Part memoir, part cultural history, and part affectionate gossip, this book is an insider’s guided tour of the North Indian classical music ecosystem across the mid-20th century — when princely state patronage was fading, All India Radio was ascendant, and the modern concert hall was reshaping how khayal, thumri, and dhrupad reached listeners. Mukherjee writes as a trained vocalist and lifelong rasika, not as an academic, and that vantage point gives the book its warmth, bite, and intimacy.
Rather than a linear chronology, the book unfolds as a series of portraits, anecdotes, and sharp mini-essays: on gharana identities and rivalries, the guru–shishya parampara, the etiquette of the mehfil, the discipline of riyaaz, and the slow, inexorable pull of commerce and amplification on an art that was once built for small rooms and patient nights. You meet greats through stories — often offstage — so that a singer’s temperament, their tala sensitivities, their pet bandish or vilambit pacing, come alive more than any dry résumé could.
Mukherjee listens for the things connoisseurs care about: the architecture of a raga’s vistaar, the grain and “bhava” of a voice, the emotional intelligence of a taan, how a singer lands a sam or shades a komal swara. He can describe these subtleties without smothering the reader in jargon.
This is as much about people as it is about music: patrons, accompanists, organisers, and the small rituals that made a mehfil tick — who sat where, when a tanpura was tuned, how long a vilambit could breathe before a restless audience fidgeted. The result is a living ethnography of a scene.
Mukherjee is honest about a transition era: from courts and salons to radio and ticketed festivals, from guru-griha immersion to institutional training, from all-night alaps to time-boxed slots. He neither romanticises blindly nor embraces modernity uncritically; the book sits in that productive tension.
Without turning hagiographic, he gives performers dimension — quirks, prejudices, vulnerabilities, and flashes of generosity. You sense why certain bandishes became signatures, why some gharanas cross-pollinated while others guarded style with almost religious fervour.
The writing is lucid and often slyly humorous. Even when he’s opinionated, the tone is more addā than thesis: you feel you’re across the table from a senior musician who has seen a lot and is telling you what mattered.

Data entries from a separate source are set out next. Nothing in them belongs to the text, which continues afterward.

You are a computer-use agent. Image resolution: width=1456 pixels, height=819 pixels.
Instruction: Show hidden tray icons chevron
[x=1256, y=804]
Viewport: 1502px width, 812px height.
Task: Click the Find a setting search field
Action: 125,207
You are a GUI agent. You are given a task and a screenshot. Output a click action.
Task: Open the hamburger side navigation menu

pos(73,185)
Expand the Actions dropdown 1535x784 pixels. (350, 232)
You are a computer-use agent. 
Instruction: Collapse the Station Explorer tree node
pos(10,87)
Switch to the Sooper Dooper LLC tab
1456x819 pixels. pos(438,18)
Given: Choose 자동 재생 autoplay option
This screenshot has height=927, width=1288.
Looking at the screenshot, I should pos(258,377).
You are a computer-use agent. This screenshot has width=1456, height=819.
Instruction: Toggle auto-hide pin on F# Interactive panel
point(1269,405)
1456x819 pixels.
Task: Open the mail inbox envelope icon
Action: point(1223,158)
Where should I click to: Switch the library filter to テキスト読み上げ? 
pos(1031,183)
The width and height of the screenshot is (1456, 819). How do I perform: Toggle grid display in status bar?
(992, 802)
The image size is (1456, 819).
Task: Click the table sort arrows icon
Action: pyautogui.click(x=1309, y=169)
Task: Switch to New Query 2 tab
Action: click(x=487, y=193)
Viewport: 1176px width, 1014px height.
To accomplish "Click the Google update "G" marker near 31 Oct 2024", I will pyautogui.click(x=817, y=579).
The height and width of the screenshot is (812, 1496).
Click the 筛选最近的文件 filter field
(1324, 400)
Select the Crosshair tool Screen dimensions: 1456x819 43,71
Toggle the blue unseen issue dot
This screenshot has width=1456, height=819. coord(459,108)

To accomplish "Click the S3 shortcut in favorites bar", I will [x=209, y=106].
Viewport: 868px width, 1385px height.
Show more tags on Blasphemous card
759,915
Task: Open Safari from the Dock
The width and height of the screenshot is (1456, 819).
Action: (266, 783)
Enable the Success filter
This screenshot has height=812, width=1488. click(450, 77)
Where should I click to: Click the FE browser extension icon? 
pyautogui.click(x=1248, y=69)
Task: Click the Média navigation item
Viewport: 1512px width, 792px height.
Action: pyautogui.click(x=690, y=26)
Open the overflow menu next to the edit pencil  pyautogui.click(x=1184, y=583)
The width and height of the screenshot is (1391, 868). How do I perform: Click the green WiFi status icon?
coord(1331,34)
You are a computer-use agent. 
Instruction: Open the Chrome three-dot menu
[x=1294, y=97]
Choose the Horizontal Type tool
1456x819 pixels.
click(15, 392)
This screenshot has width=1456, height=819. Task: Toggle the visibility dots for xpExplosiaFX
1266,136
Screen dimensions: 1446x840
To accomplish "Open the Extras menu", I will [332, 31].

Continuity vs. change: What is worth preserving — the long arc of a raga, the primacy of voice culture, the accompanist’s equal artistry — and what can adapt: venues, amplification, pedagogy.
Gharanas as living lineages: Not museum pieces, but evolving dialects of musical grammar. He notes both the strength of lineage and the risk of turning style into orthodoxy.
The ethics of artistry: Respect for accompanists, the dignity of rehearsal, the dangers of speed and showmanship, and the subtle difference between tayyari (technical readiness) and real gayaki (aesthetic voice).
Listening as craft: The book repeatedly insists that Hindustani music is a listener’s art. It trains you to hear.
The Lost World of Hindustani Music is not a textbook; it’s a room key. Open the door and you’re in a vanished but still audible world — smoke curling through a late-night mehfil, a tanpura’s shimmer, a vocalist teasing a phrase until it glows. Its value lies in that lived texture: the granular recollections, the unapologetic standards, the love for a music that asks for time and returns it as wonder. Read it to learn facts if you must; read it to learn listening if you can.